What do BYOB and BYOD have in common?

A lot. Both make people happy.

People love their wines, and they are usually pleased not to have to pick at random from an overpriced wine list. People also love their phones, and they would resent having to carry a second device for their work activities.

Both BYOB and BYOD come at a cost to the business: Lost revenue for the restaurant, and the cost of configuring a new fleet of disparate devices for the corporation.

Furthermore, both alcoholic beverages and mobile devices are habit-forming. They can change the way you do things. They become a part of who you are. They can cloud your judgment, and in the case of mobile devices this can put your data and business at risk.
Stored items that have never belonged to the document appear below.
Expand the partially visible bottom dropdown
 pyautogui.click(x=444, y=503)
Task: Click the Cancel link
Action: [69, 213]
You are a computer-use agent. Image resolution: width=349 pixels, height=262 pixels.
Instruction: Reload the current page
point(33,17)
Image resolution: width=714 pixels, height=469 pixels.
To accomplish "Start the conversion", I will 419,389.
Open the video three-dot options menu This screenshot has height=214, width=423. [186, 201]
Unprotected devices can be lost. Unauthorized users can peek in. You are at the mercy of mobile phishing and man-in-the-middle attacks. Data can be siphoned by apps. Files can be copied or deleted from shared drives. Malware can find its way into your network. But these risks can be mitigated and there are advantages to letting people use their own devices. (More on this here.)

The BYOD workplace helps usher in an IT world without local network, cables, firewall, Windows®, Active Directory, PBX, and borders between organizations.
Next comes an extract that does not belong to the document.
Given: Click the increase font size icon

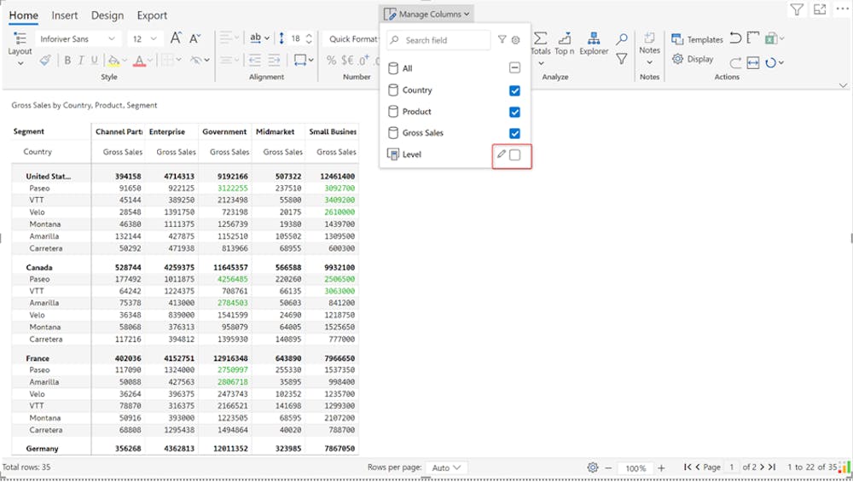Looking at the screenshot, I should 176,38.
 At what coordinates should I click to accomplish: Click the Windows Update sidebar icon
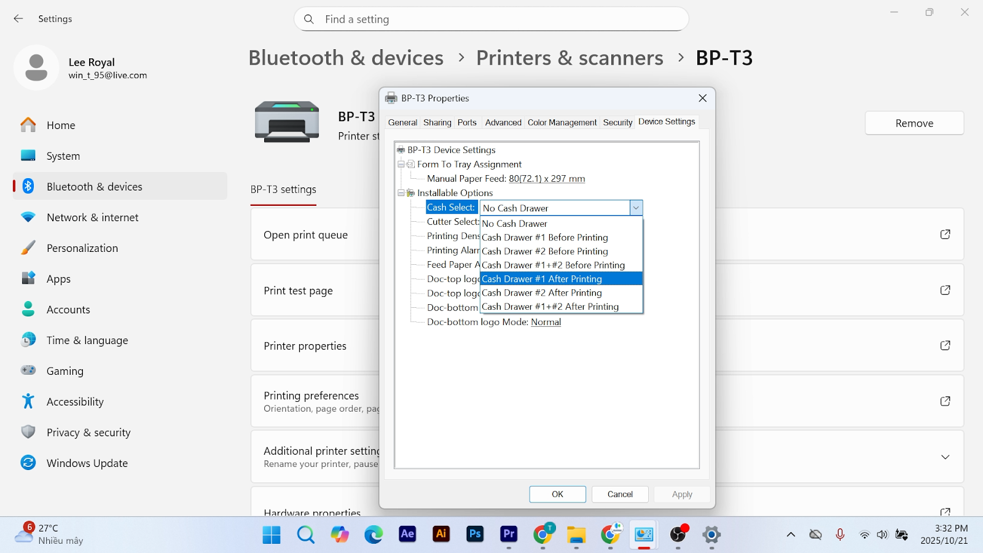[x=28, y=463]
Much of this already exists outside of the firewall perimeter with mobile technology, SaaS we-based apps, VoIP, VPN, and network virtualization. 5G accelerate this. Zero Trust makes it safe. With natural attrition and the development of new generations of LOB applications designed for the Web and cloud, the BYOD workplace is replacing the old.
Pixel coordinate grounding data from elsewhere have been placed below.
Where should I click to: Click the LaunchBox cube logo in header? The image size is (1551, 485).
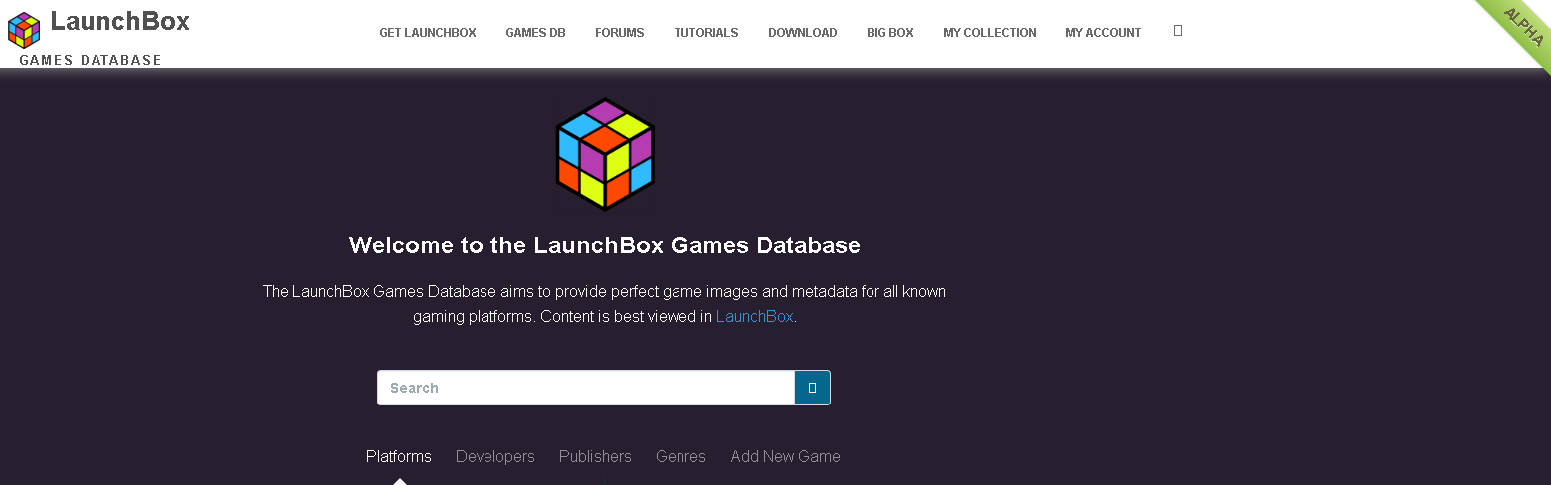[24, 30]
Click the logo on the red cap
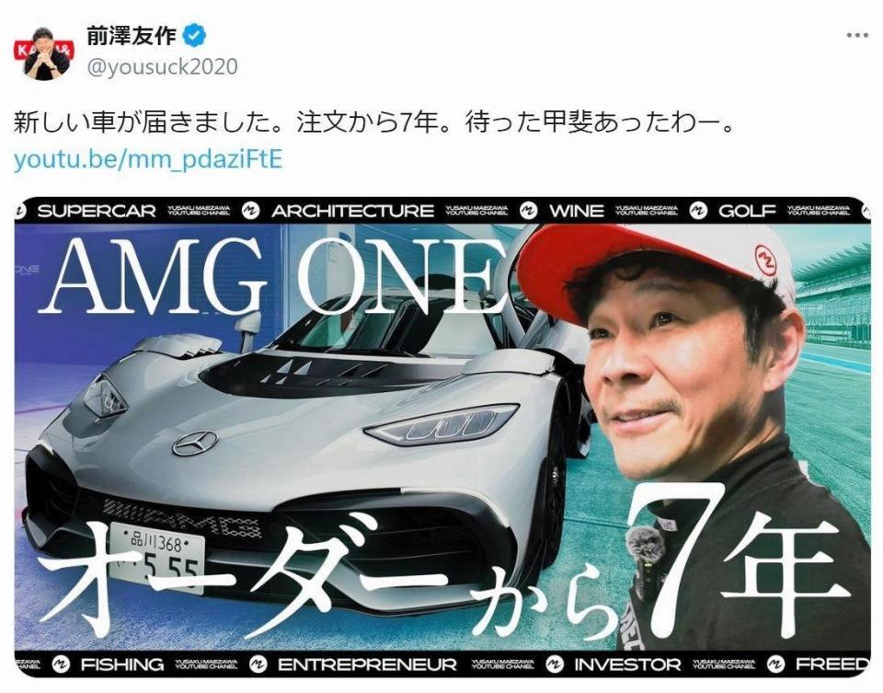The height and width of the screenshot is (693, 883). tap(766, 260)
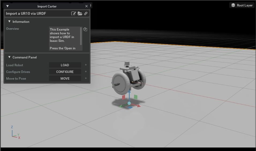
Task: Click the LOAD robot button
Action: (x=65, y=65)
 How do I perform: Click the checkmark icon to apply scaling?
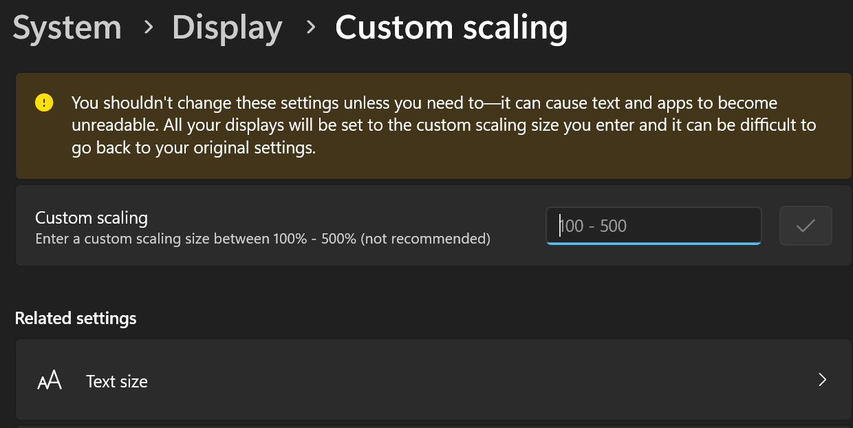coord(806,226)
You can and should use technical means to seal the border between work and personal activities on BYOD equipment but you cannot prevent entrepreneurial employees or managers from selecting and using “personal” apps to organize their work.

Your best bet is to anticipate and ride this wave of change to radically simplify your IT infrastructure and actively support your staff’s quest for higher efficiency.

Embrace and control. Select your MDM wisely. Use Zero Trust. Ad-hoc security can be maintained.